Diffusion models as a Markov Decision Process.

Okay, with this framework in place it becomes trivial to apply standard policy gradient optimization methods like REINFORCE and proximal policy optimization (PPO). Let’s go over these two algorithms now. I have also written a more principled from-scratch derivation over [here]

We’ll start by looking at the general case of taking the gradient of the expectation over \(p_\theta(\mathbf{x})\) of some function \(f(\mathbf{x})\).

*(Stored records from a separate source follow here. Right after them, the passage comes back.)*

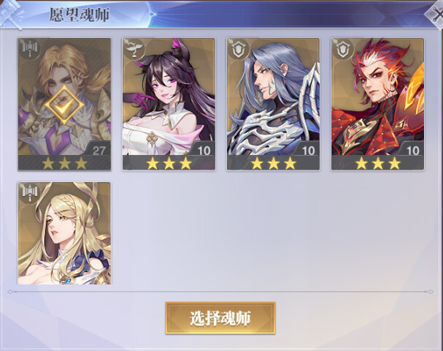The height and width of the screenshot is (351, 443).
Task: Click the shield icon on red-haired hero card
Action: click(x=343, y=49)
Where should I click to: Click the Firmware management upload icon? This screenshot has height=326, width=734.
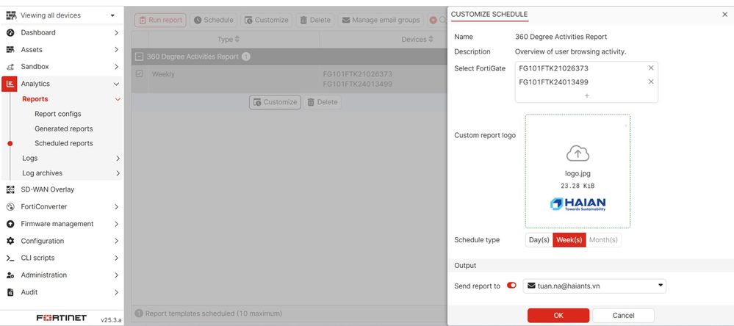tap(10, 224)
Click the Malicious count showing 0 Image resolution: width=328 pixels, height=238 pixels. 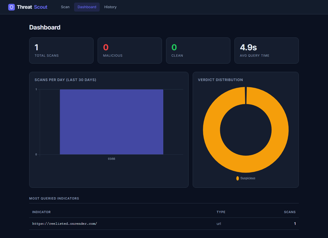click(105, 47)
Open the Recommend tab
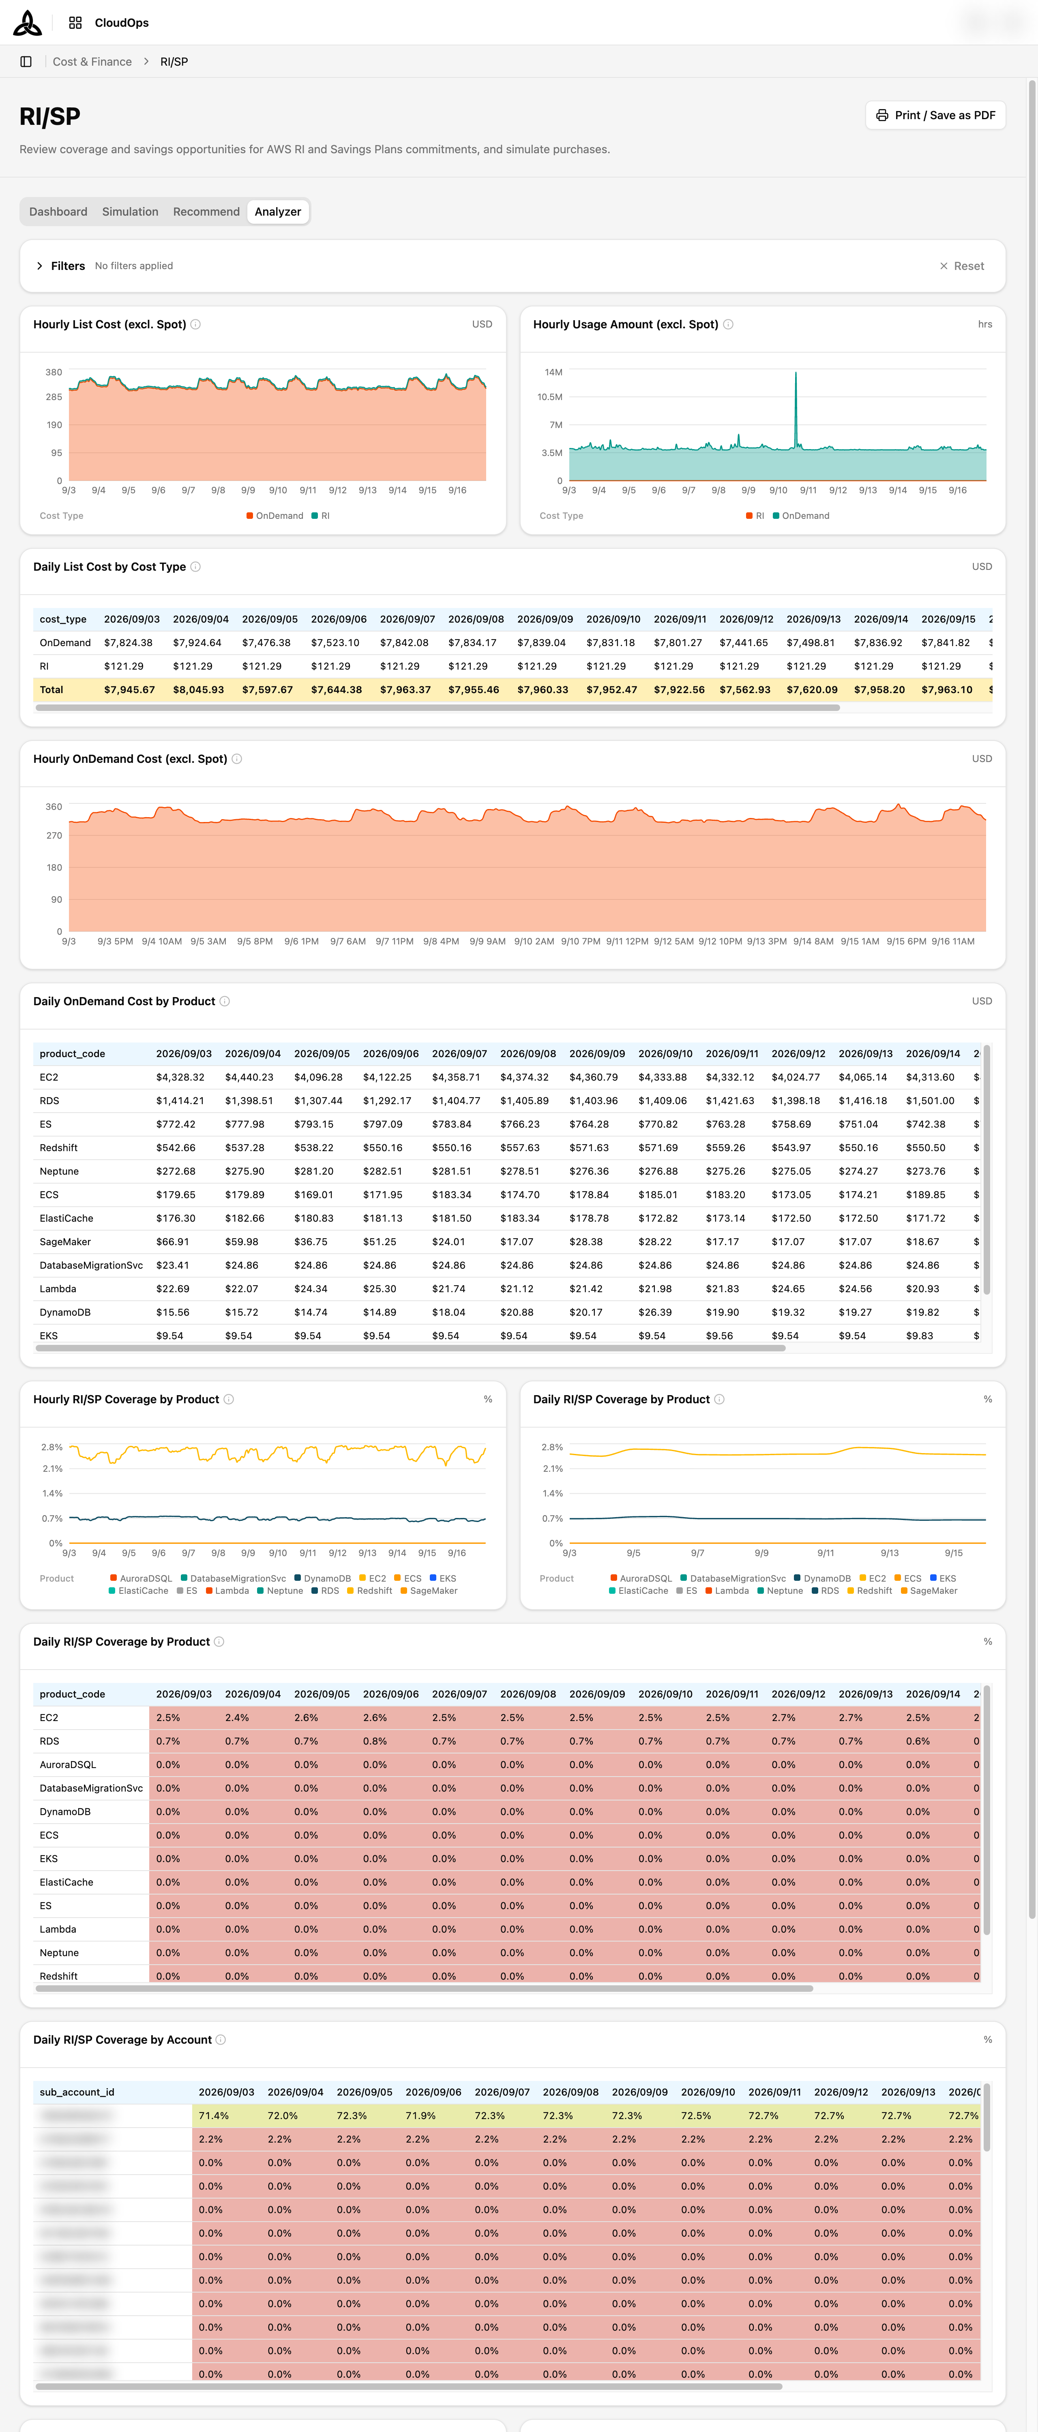 (x=206, y=211)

\[ \begin{align} \nabla_\theta \mathbb{E}_{p_{\theta}}[f(\mathbf{x})] &= \nabla_\theta \int p_{\theta}(\mathbf{x}) f(\mathbf{x}) d\mathbf{x} \\ &= \int \nabla_\theta p_{\theta}(\mathbf{x}) f(\mathbf{x}) d\mathbf{x} \\ &= \int \frac{p_{\theta}(\mathbf{x})}{p_{\theta}(\mathbf{x})} \nabla_\theta p_{\theta}(\mathbf{x}) f(\mathbf{x}) d\mathbf{x} \\ &= \int p_{\theta}(\mathbf{x}) \frac{\nabla_\theta p_{\theta}(\mathbf{x})}{p_{\theta}(\mathbf{x})} f(\mathbf{x}) d\mathbf{x} \\ &= \int p_{\theta}(\mathbf{x}) \nabla_\theta \log p_{\theta}(\mathbf{x}) f(\mathbf{x}) d\mathbf{x} \\ &= \mathbb{E}_{p_{\theta}} \big[ \nabla_\theta \log p_{\theta}(\mathbf{x})f(\mathbf{x}) \big] \end{align} \]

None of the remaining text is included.